> [Exercise]
Rewrite every line of the material below, leaving out the pictures, and scale each coordinate given as an answer by 1.05, rounding to whole numbers with halves rounded up. Keep all other text and numbers unchanged.

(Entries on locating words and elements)
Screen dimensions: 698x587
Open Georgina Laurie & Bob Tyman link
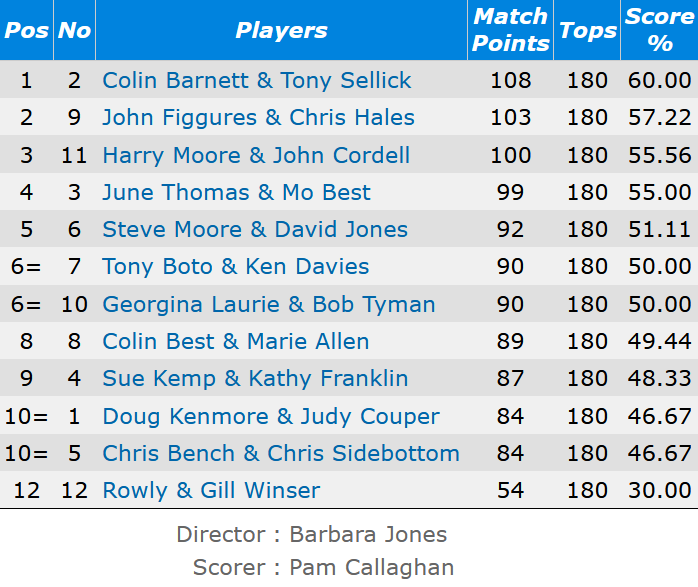[269, 304]
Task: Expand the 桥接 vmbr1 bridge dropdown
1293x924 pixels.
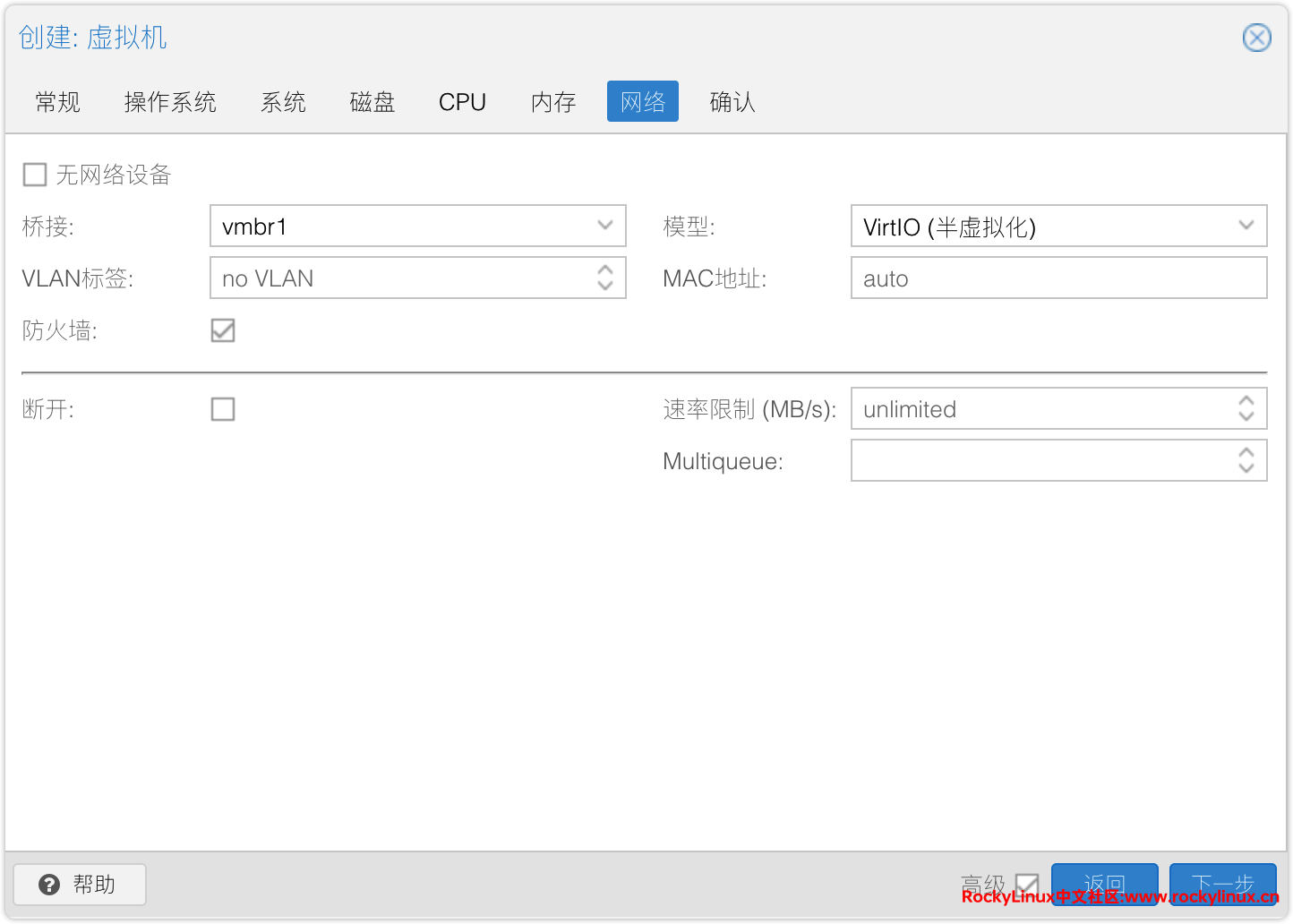Action: click(x=605, y=226)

> [Reply to the task]
Screen dimensions: 698x587
Open Georgina Laurie & Bob Tyman link
[282, 319]
Task: Expand the 桥接 vmbr1 bridge dropdown
1293x924 pixels.
Action: click(x=635, y=237)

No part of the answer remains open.